→ **What to do**:
1) Translate this sentence from the passage on screen habits into Spanish: "It was first designed to help you navigate web pages."
2) Write out the passage on screen habits word for word, from "Helpful, right? Sure, until" up to and including "you seeking more.".

## Start Passage to read

But there’s an old saying that applies to this new technology: the dark side of helping is control. And when it comes to keeping us glued to our screens, that control is engineered to a degree that few of us understand.
Take the infinite scroll, for example. It was first designed to help you navigate web pages. Instead of having to click to the next page of an article, the infinite scroll let you see the whole article on the same page with the smooth swipe of a finger.
Helpful, right? Sure, until software companies realized how rich they could get by manipulating your brain to keep you scrolling for hours. The explanation in this fascinating video comes in part from Aza Raskin, who created the feature.
And if you’re still wondering why your teenager can’t pull themselves away from their screen, it helps to understand that they’ve been hooked by something called ‘random intermittent reward.’ It’s a carefully designed strategy that provides digital rewards just often enough to keep you seeking more.
Neuroscientist Andrew Huberman explains it well in this short video, especially when he likens our screen fixation to an animal obsessively digging in the corner for a bone. “We’d think that animal is sick,” Huberman says. “You’d think, ‘That’s really sad.’ That’s us.”

## End Passage to read
## Start Given data

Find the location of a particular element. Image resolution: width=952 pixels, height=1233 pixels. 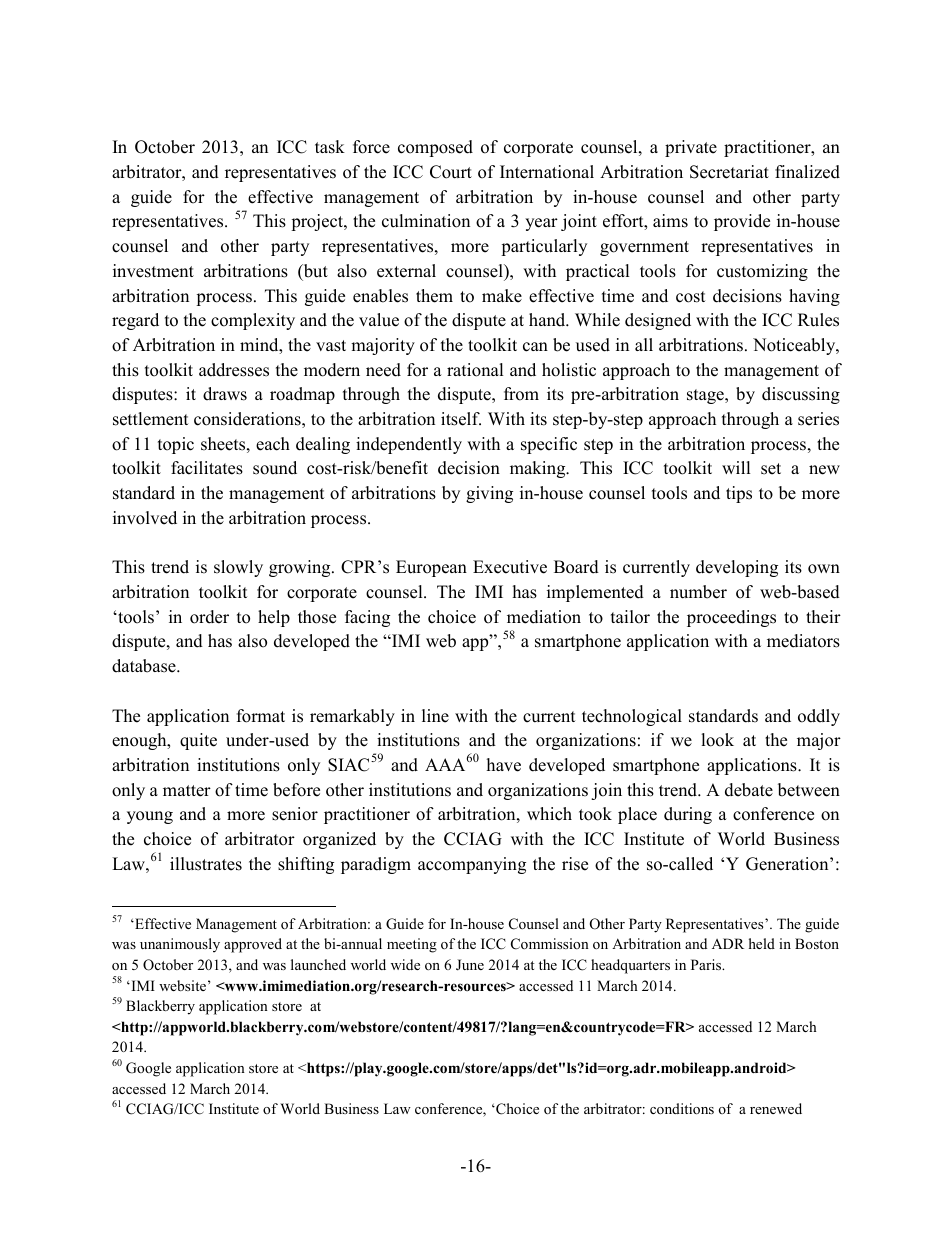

## End Given data

→ **Answers for this exercise**:
1) Al principio se diseñó para ayudarte a navegar por páginas web.

2)
Helpful, right? Sure, until software companies realized how rich they could get by manipulating your brain to keep you scrolling for hours. The explanation in this fascinating video comes in part from Aza Raskin, who created the feature.
And if you’re still wondering why your teenager can’t pull themselves away from their screen, it helps to understand that they’ve been hooked by something called ‘random intermittent reward.’ It’s a carefully designed strategy that provides digital rewards just often enough to keep you seeking more.